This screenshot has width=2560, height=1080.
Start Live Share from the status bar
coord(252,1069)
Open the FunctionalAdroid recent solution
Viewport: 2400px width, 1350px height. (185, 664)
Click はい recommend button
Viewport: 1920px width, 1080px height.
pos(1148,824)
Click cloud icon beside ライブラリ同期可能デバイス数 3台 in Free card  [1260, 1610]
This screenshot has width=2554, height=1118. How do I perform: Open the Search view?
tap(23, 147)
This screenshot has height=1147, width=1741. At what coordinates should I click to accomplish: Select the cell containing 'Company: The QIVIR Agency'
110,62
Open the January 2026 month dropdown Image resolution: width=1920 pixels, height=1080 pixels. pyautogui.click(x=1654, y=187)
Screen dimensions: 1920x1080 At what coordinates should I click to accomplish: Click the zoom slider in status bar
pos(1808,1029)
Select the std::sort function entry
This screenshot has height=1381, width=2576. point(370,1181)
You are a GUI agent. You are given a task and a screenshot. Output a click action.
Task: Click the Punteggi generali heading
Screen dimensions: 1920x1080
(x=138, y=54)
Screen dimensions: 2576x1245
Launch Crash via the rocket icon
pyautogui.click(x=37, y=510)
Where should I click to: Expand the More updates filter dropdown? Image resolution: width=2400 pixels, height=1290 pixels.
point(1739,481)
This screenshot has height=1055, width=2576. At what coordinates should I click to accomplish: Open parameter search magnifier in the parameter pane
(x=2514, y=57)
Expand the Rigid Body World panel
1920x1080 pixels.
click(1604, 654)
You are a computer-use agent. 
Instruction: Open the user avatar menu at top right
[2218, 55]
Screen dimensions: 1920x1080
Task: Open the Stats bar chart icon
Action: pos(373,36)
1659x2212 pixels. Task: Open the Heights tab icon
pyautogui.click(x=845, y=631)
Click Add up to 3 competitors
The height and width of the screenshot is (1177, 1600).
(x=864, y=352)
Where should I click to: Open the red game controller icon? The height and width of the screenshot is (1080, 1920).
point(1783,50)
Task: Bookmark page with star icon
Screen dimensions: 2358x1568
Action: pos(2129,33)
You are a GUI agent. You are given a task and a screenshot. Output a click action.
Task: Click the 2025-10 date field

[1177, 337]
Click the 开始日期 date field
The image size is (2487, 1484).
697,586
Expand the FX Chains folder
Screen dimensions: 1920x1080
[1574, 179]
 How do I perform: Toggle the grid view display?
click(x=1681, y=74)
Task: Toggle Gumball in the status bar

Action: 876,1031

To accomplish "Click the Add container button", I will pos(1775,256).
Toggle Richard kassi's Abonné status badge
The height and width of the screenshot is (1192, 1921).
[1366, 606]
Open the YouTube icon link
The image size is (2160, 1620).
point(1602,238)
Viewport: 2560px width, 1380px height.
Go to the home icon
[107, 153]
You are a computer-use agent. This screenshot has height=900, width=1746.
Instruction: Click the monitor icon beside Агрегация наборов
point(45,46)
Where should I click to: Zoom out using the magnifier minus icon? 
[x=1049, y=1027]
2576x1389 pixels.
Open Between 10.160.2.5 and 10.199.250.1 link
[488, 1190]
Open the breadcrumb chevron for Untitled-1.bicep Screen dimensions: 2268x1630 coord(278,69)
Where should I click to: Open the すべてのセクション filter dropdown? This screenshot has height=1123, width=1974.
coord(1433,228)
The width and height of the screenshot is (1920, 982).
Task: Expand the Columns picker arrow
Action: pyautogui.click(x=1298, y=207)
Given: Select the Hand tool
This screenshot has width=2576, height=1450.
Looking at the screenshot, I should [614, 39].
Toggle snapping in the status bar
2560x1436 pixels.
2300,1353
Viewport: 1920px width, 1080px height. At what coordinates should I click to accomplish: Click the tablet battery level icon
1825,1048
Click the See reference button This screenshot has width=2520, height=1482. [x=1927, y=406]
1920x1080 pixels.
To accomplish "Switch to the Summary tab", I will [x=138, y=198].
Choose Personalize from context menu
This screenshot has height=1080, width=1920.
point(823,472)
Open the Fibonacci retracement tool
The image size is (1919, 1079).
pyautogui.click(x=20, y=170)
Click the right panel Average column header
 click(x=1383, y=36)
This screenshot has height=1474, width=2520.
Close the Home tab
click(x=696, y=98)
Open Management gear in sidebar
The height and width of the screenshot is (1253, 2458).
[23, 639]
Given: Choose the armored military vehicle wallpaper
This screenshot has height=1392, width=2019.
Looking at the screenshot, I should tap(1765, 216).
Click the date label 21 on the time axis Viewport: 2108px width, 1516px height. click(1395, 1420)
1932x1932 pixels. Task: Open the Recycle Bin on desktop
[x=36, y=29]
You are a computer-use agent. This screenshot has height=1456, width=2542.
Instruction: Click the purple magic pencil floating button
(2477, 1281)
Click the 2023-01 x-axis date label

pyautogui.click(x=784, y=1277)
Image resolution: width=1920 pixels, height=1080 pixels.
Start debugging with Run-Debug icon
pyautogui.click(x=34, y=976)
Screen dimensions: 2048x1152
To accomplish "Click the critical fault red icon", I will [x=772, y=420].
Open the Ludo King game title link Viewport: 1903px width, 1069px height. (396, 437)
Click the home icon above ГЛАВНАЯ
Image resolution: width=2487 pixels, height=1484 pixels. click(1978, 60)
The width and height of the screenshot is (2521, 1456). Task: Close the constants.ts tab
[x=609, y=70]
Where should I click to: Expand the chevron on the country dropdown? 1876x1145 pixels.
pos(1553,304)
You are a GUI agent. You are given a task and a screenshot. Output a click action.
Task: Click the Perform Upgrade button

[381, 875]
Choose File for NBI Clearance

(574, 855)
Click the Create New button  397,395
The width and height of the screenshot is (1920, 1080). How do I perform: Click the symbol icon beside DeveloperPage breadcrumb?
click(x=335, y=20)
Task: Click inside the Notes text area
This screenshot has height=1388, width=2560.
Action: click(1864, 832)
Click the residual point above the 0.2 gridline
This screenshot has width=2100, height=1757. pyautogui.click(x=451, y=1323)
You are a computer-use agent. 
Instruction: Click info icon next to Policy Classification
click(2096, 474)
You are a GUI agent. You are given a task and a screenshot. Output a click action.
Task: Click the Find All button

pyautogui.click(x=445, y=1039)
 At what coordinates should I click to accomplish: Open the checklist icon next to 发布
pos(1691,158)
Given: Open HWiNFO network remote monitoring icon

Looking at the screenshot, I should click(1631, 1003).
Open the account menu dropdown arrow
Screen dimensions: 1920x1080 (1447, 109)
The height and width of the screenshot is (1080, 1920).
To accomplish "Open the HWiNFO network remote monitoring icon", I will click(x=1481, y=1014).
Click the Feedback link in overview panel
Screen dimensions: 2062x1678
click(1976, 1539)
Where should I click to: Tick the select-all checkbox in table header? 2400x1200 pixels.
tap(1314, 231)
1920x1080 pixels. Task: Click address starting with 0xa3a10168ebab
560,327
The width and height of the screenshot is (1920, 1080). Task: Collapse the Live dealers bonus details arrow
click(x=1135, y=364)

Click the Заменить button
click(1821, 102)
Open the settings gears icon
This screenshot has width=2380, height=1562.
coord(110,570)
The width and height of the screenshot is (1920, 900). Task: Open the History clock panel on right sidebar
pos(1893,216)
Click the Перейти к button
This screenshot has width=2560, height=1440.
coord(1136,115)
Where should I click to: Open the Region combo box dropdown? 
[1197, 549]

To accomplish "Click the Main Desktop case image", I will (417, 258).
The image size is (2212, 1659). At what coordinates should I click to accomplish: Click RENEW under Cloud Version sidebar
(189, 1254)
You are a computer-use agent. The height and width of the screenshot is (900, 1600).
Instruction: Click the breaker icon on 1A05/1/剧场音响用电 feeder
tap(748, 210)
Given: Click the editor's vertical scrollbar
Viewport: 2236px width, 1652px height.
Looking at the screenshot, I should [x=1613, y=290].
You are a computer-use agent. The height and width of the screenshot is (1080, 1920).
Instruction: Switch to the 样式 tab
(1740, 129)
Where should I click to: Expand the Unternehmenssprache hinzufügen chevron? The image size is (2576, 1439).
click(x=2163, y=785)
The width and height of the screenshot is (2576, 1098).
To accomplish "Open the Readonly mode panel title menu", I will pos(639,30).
──────────
Everything from the line with "Instruction: Click the breaker" to the end of the listing, and only that, is to be set down exactly, line by line.

Instruction: Click the breaker icon on 1A05/1/剧场音响用电 feeder
tap(748, 210)
Given: Click the editor's vertical scrollbar
Viewport: 2236px width, 1652px height.
Looking at the screenshot, I should [x=1613, y=290].
You are a computer-use agent. The height and width of the screenshot is (1080, 1920).
Instruction: Switch to the 样式 tab
(1740, 129)
Where should I click to: Expand the Unternehmenssprache hinzufügen chevron? The image size is (2576, 1439).
click(x=2163, y=785)
The width and height of the screenshot is (2576, 1098).
To accomplish "Open the Readonly mode panel title menu", I will pos(639,30).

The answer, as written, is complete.